Dès l’annonce de la composition du nouveau gouvernement, Ousmane Sonko a fait part de ses inquiétudes concernant la désignation de Me Moussa Sarr au poste de Garde des Sceaux. Le président de Pastef estime que cette nomination pourrait exacerber les tensions judiciaires déjà existantes et menace de surveiller de près les actions du ministère de la Justice.
« Le choix retenu pour le ministère de la Justice ne nous inspire aucune confiance. L’avocat retenu a été impliqué dans des dossiers sensibles qui ont marqué les relations entre notre parti et certaines juridictions », a-t-il expliqué lors d’une prise de parole publique.

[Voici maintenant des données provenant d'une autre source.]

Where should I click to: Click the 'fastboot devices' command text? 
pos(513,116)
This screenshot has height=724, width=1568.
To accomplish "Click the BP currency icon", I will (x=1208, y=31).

Bien que Sonko attende les premiers actes concrets de Me Moussa Sarr avant de rendre un verdict définitif, son scepticisme reste palpable. « Nous avons des doutes, mais nous allons juger sur pièces. Pastef agira en conséquence depuis l’Assemblée nationale si nécessaire », a-t-il précisé.
Al Amine Lô dans le viseur de Sonko
Ousmane Sonko n’a pas épargné non plus le Premier ministre Al Amine Lô. Bien présenté comme un technocrate à sa nomination, ce dernier est accusé par le leader de Pastef de s’immiscer dans des dynamiques politiques plutôt que de se concentrer sur la gestion administrative du pays.
« Le Premier ministre doit rester à sa place. Il a été choisi pour ses compétences techniques, pas pour jouer un rôle politique. Je lui demande de ne pas dépasser les limites de son mandat », a-t-il lancé avec fermeté.
Les propos de Sonko révèlent également une connaissance approfondie des actions menées par Al Amine Lô. « Je suis parfaitement informé de ses initiatives. Jusqu’ici, j’ai fait preuve de retenue, mais il ne faudrait pas qu’il me pousse à réagir », a-t-il averti.
Des dissensions au sein même de Pastef
Les critiques de Ousmane Sonko ne se limitent pas aux membres du gouvernement. Plusieurs responsables de Pastef ayant accepté des postes ministériels sont également dans son collimateur. Parmi eux figurent Balla Moussa Fofana, Ibrahima Sy et Yankoba Diémé, accusés d’avoir rejoint l’exécutif sans l’aval du parti.
« Ces responsables agissent à titre personnel et non au nom de Pastef. Leurs choix seront analysés le moment venu », a-t-il déclaré, laissant planer des menaces de sanctions internes.
Ces premières tensions au sein du nouvel exécutif révèlent les défis qui attendent la nouvelle équipe. Cependant, c’est bien la nomination de Me Moussa Sarr qui cristallise les plus vives appréhensions de Ousmane Sonko, dont les craintes pourraient se transformer en actions concrètes si les actes du nouveau ministre ne répondent pas aux attentes.